First off, the legal action is not a lawsuit, per se, which is what the county code speaks to. What Schwiep filed is an “administrative petition” to seek the review of an agency decision, which doesn’t go to court but rather the state’s Division of Administrative Hearings and before an administrative law judge. Sounds like a lawsuit to Ladra, but the legal nuances may have Schwiep technically in the clear.
No matter, though. Because, secondly, this particular part of the county code does not apply to the CITT, which is not a board created by the county commission but rather a trust created by voters who approved the People’s Transportation Plan in 2002. It’s an independent watchdog group separate from the government and as such is not subject to the same government rules.
Schwiep also argues that, thirdly, the county code section only applies to board members who participate as a party to a lawsuit, not who serve as counsel — like he did in 2013 for the Biscayne Bay Waterkeeper in an action against the county.
“No one at that time suggested that my service as counsel for the plaintiffs triggered section 2-11.38,” Schwiep wrote. “This demonstrates that your current opinion is no more than retribution for my work to end comingling of surtax funds and in opposition to the extension of SR 836.”

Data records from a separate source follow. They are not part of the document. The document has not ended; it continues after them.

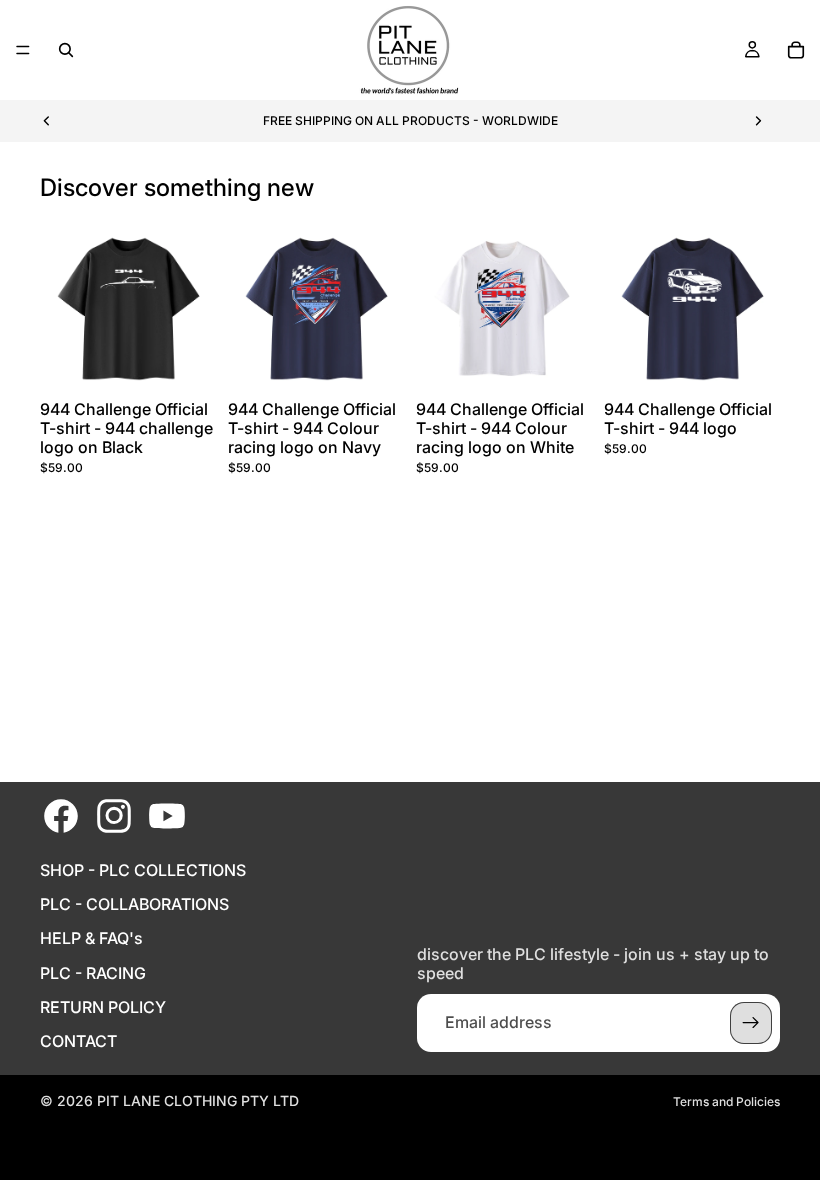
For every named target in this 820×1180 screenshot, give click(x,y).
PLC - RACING (93, 973)
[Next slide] (758, 121)
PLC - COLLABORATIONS (134, 904)
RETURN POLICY (103, 1007)
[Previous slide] (47, 121)
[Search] (66, 50)
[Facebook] (61, 816)
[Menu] (23, 50)
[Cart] (796, 50)
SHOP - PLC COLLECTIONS (143, 870)
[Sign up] (751, 1023)
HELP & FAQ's (91, 938)
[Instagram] (114, 816)
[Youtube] (167, 816)
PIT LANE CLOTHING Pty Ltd (198, 1100)
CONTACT (78, 1041)
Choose (202, 360)
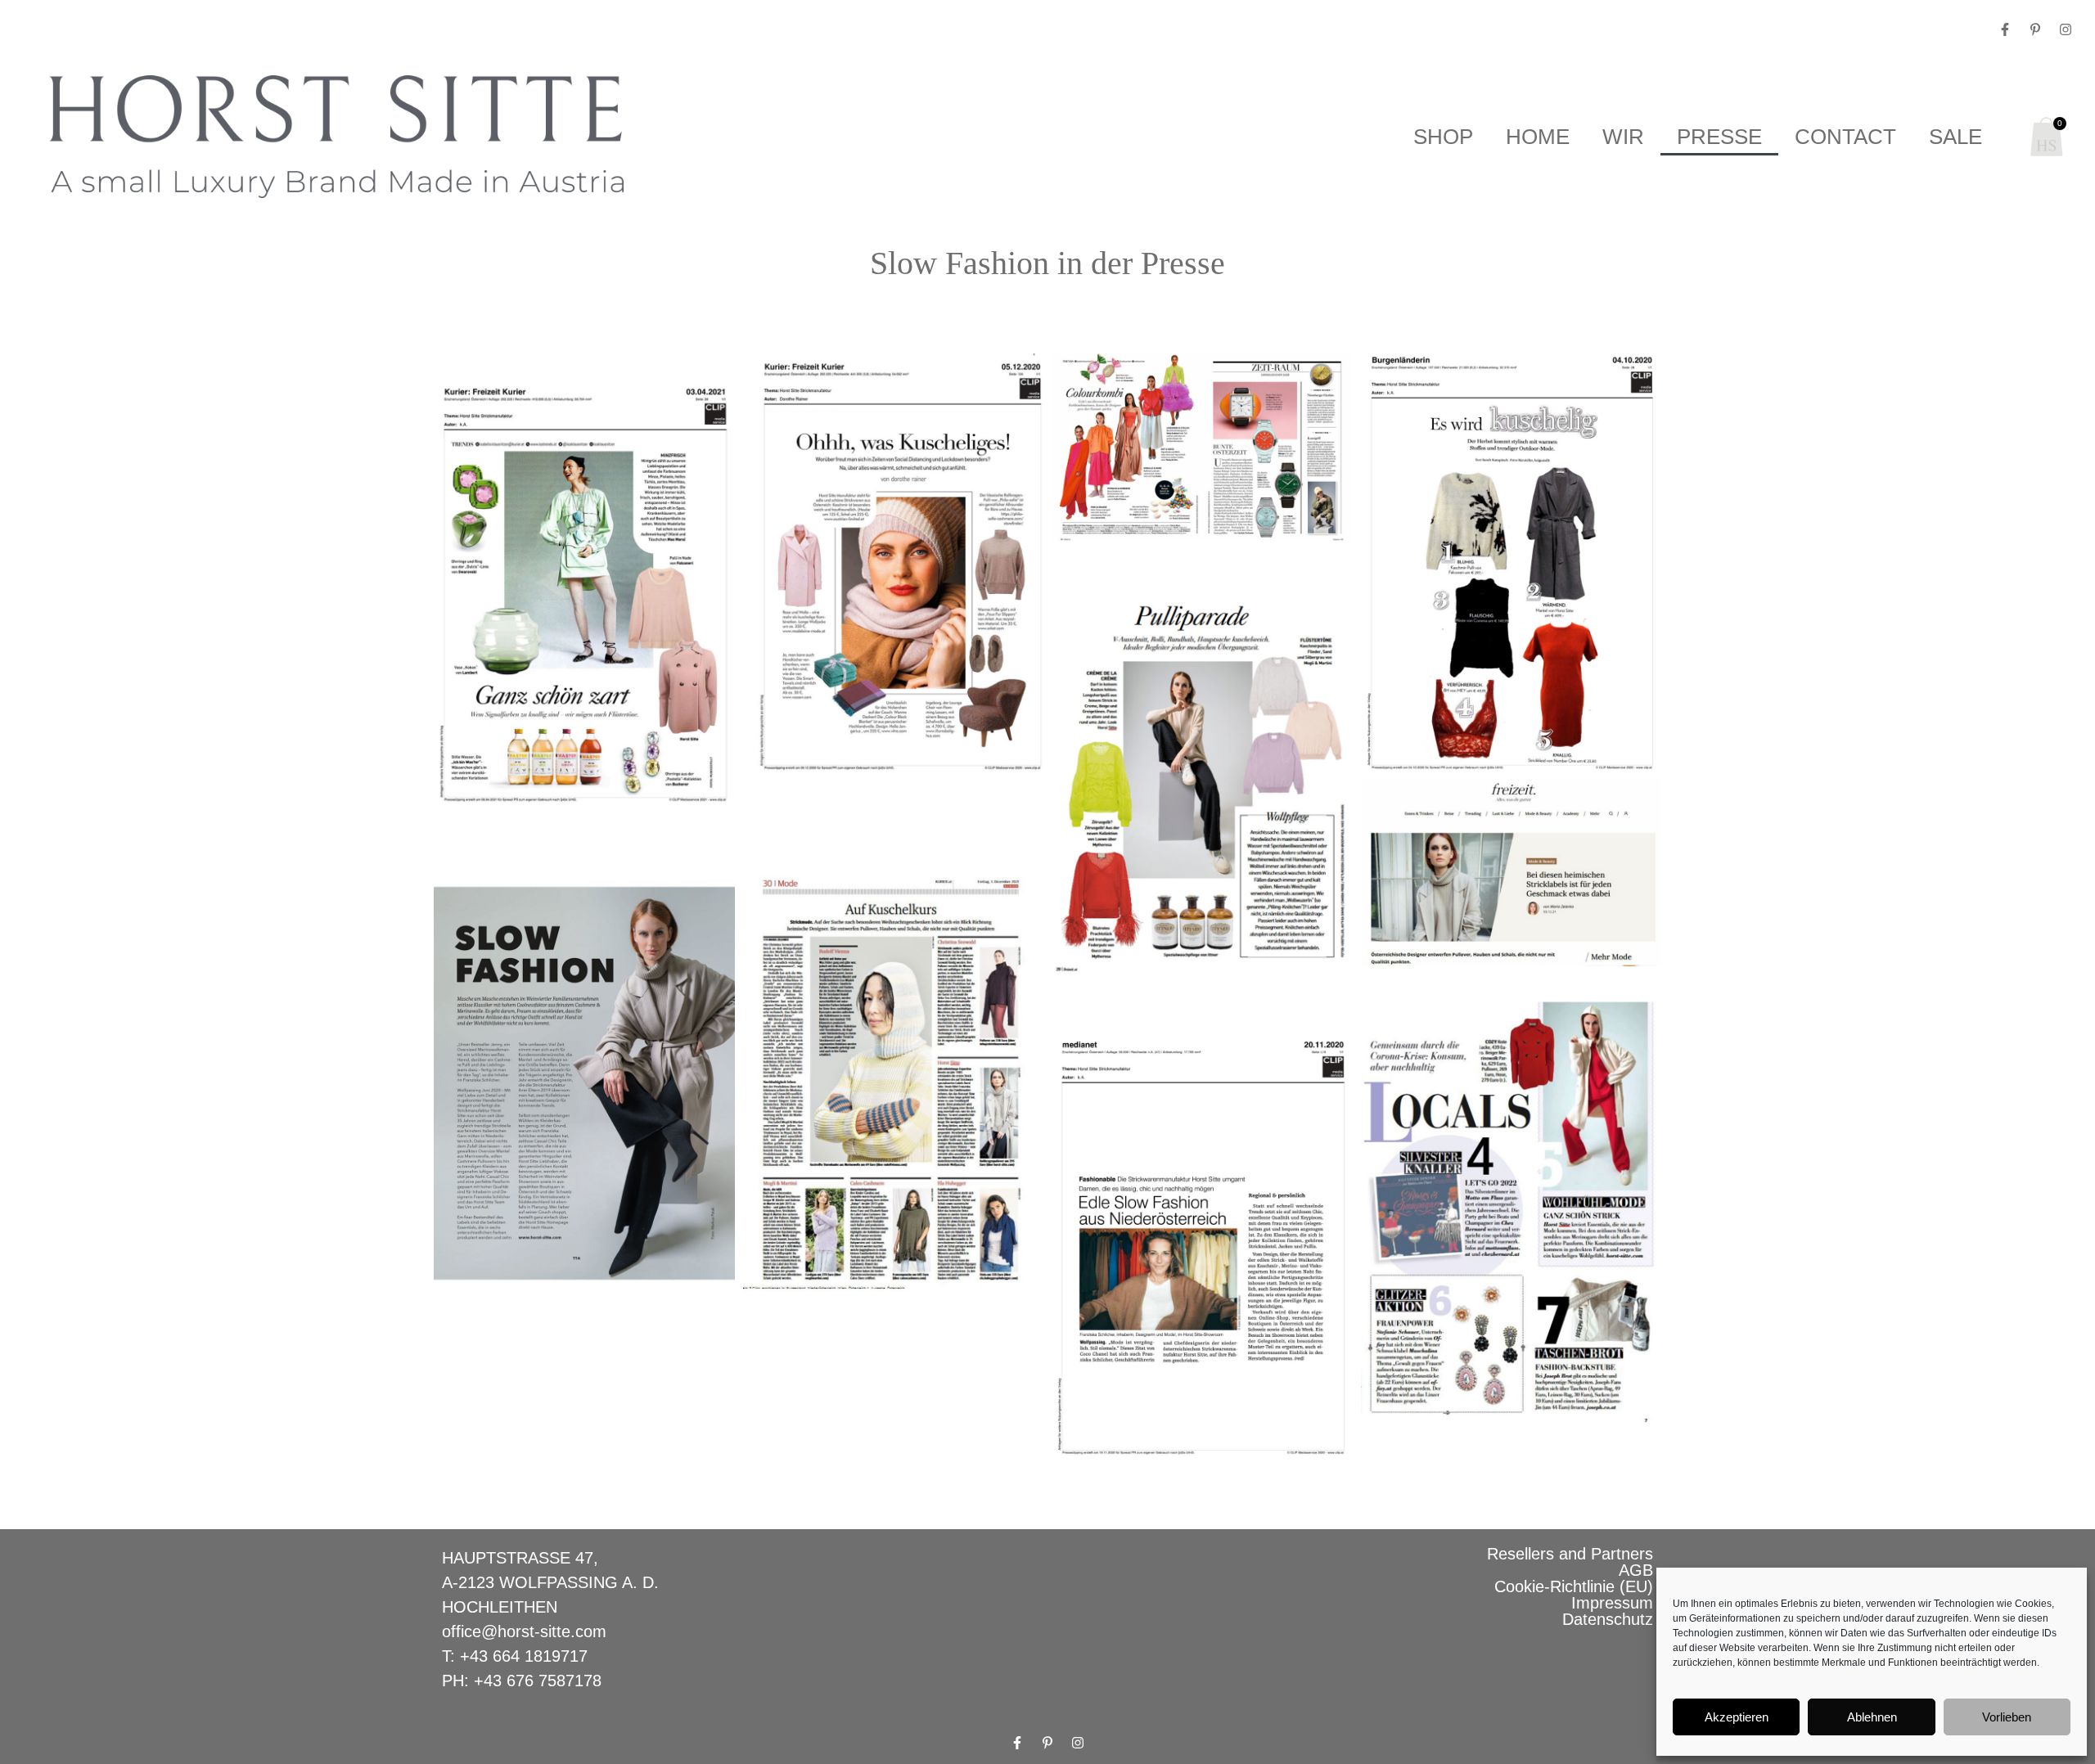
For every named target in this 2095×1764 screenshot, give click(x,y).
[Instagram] (2065, 29)
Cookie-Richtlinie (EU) (1573, 1586)
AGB (1636, 1570)
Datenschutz (1607, 1619)
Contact (1845, 136)
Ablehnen (1872, 1717)
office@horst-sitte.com (524, 1631)
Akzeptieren (1736, 1717)
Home (1538, 136)
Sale (1955, 136)
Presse (1719, 136)
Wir (1623, 136)
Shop (1443, 136)
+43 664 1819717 (524, 1656)
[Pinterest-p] (2035, 29)
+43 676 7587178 (537, 1681)
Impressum (1612, 1603)
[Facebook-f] (2005, 29)
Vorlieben (2006, 1717)
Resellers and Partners (1570, 1554)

In addition, Schwiep went to the Miami-Dade Commission on Ethics and Public Trust and got an opinion from them that he could serve as counsel on the administrative petition because the relief sought by the third parties are not associated with the CITT functions.
Schwiep ends by saying that he will be at the next CITT meeting Thursday afternoon. On the agenda are two $1.1 million contracts for environmental clean-up for the departments of transportation and public works and other departments using the half penny surtax funds.
And the county is requesting surtax funds for this, of course.